## BEGIN Document passage
Thursday, January 26, 2012

Cannibalism in Connecticut: Warning: This Story is Graphic!

 

43-year-old Angel "Tun Tun" Gonzalez's severely decomposed body was found at about 9:30 Friday Jan. 20, 2012 in an abandoned, burnt-out third-floor apartment at 216 Brooks St. in Bridgeport, Conn. Tyree Lincoln Smith, 35, a Florida man has been arrested and charged with the murder of Gonzalez in a Bridgeport apartment and then mutilated the body.

 

Tyree Lincoln Smith, 35, a Florida man has been arrested and charged with murder after police say he hacked Angel “Tun Tun” Gonzalez to death in a Bridgeport apartment and then mutilated the body. He was being held in Florida pending extradition to Connecticut.

 

Tyree Lincoln Smith during his salad days


 

Man charged in gruesome ax murder
By Daniel Tepfer
San Antonio Express News
Updated 10:56 p.m., Wednesday, January 25, 2012

More Information
Editor's note: Some details of this story may be disturbing to readers.

BRIDGEPORT -- The day before police said Tyree Lincoln Smith hacked to death a homeless man in an East Side apartment and then cannibalized the body, he told his cousin he had a "lust for blood."

"He said he had gotten a rare steak at a restaurant in Florida and when he had tasted the blood it had given him a sexual sensation," recalled Nicole Rabb, who helped police get a confession from Smith to the crime.

Police said Smith killed 43-year-old Angel "Tun Tun" Gonzalez with an ax on Dec. 15.

On Tuesday night the 35-year-old Smith, who grew up in Ansonia, was arrested at a friend's home in Lynn Haven, Fla., and charged with murder in Gonzalez's death. He is being held in lieu of $1 million bond pending extradition to Connecticut.
## END Document passage
■ **Exercise aim**
Reproduce the Connecticut ax murder article in full, word for word.
## BEGIN Material provided
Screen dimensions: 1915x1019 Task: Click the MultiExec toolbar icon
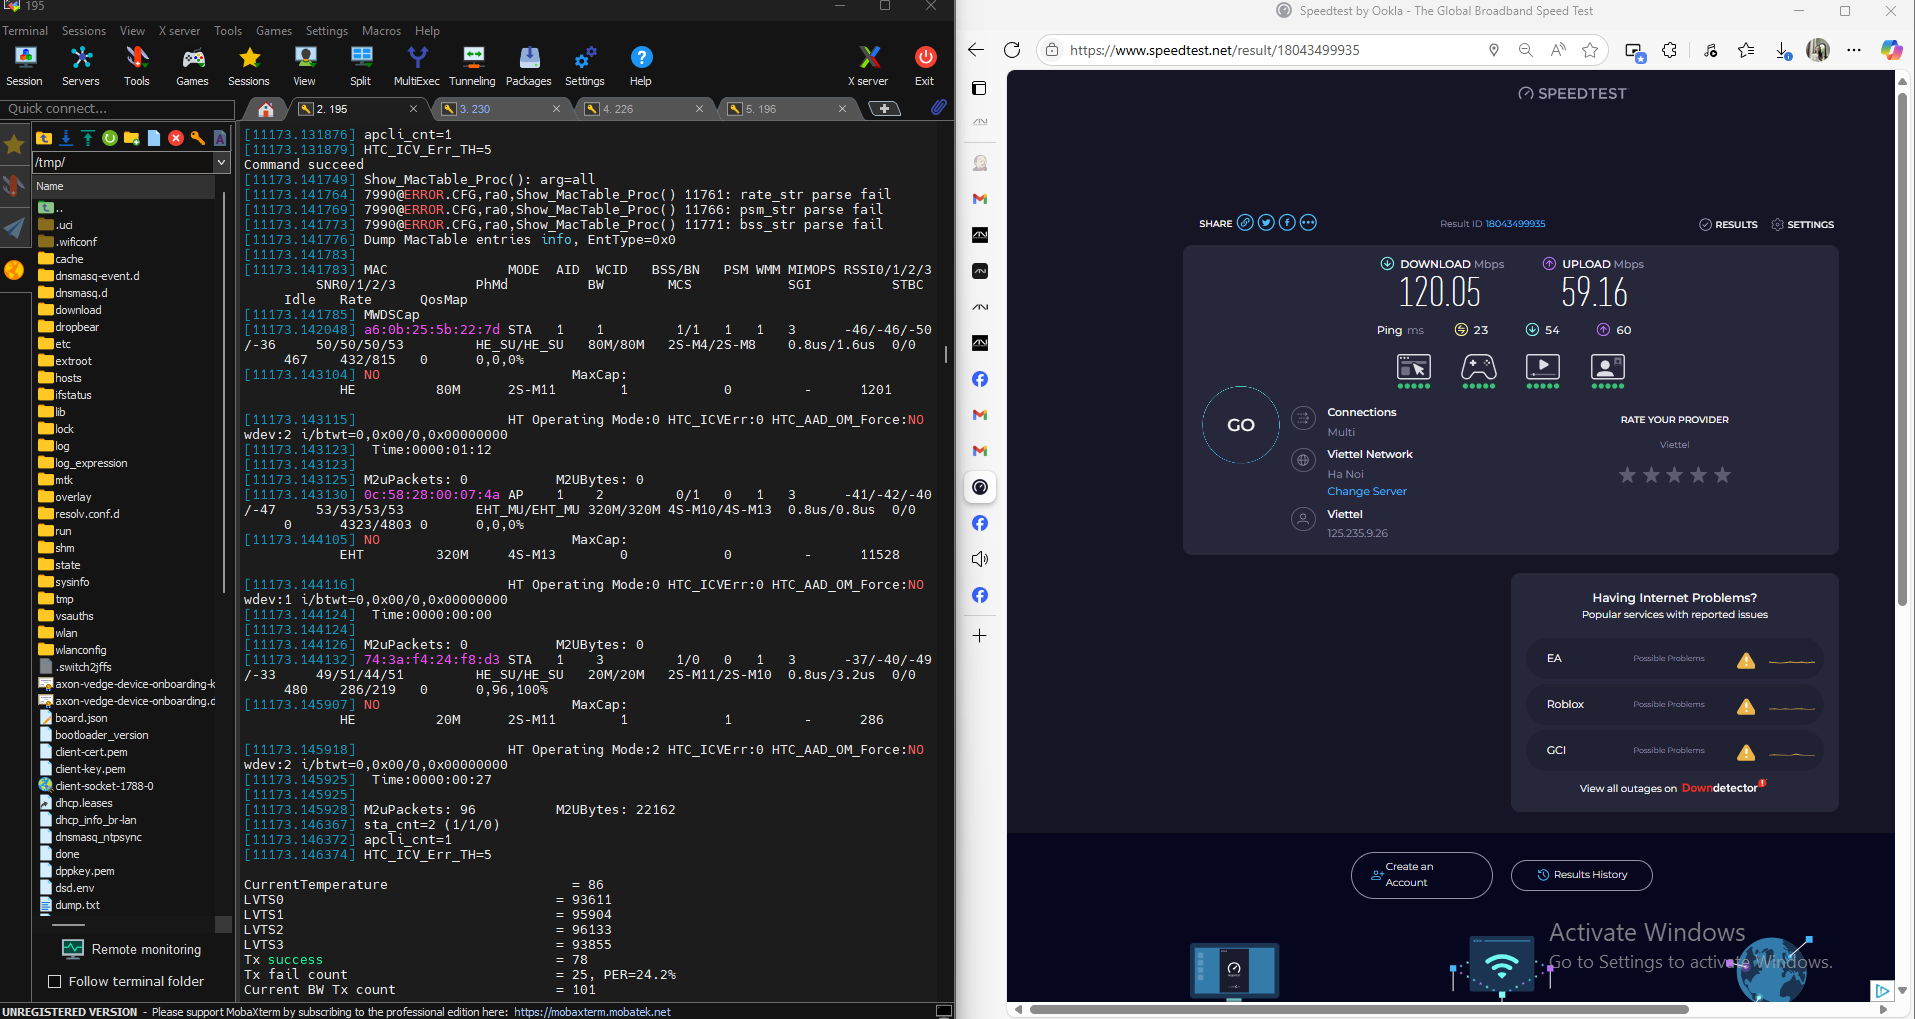[x=416, y=66]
## END Material provided
■ **Task answer**
Thursday, January 26, 2012

Cannibalism in Connecticut: Warning: This Story is Graphic!

 

43-year-old Angel "Tun Tun" Gonzalez's severely decomposed body was found at about 9:30 Friday Jan. 20, 2012 in an abandoned, burnt-out third-floor apartment at 216 Brooks St. in Bridgeport, Conn. Tyree Lincoln Smith, 35, a Florida man has been arrested and charged with the murder of Gonzalez in a Bridgeport apartment and then mutilated the body.

 

Tyree Lincoln Smith, 35, a Florida man has been arrested and charged with murder after police say he hacked Angel “Tun Tun” Gonzalez to death in a Bridgeport apartment and then mutilated the body. He was being held in Florida pending extradition to Connecticut.

 

Tyree Lincoln Smith during his salad days


 

Man charged in gruesome ax murder
By Daniel Tepfer
San Antonio Express News
Updated 10:56 p.m., Wednesday, January 25, 2012

More Information
Editor's note: Some details of this story may be disturbing to readers.

BRIDGEPORT -- The day before police said Tyree Lincoln Smith hacked to death a homeless man in an East Side apartment and then cannibalized the body, he told his cousin he had a "lust for blood."

"He said he had gotten a rare steak at a restaurant in Florida and when he had tasted the blood it had given him a sexual sensation," recalled Nicole Rabb, who helped police get a confession from Smith to the crime.

Police said Smith killed 43-year-old Angel "Tun Tun" Gonzalez with an ax on Dec. 15.

On Tuesday night the 35-year-old Smith, who grew up in Ansonia, was arrested at a friend's home in Lynn Haven, Fla., and charged with murder in Gonzalez's death. He is being held in lieu of $1 million bond pending extradition to Connecticut.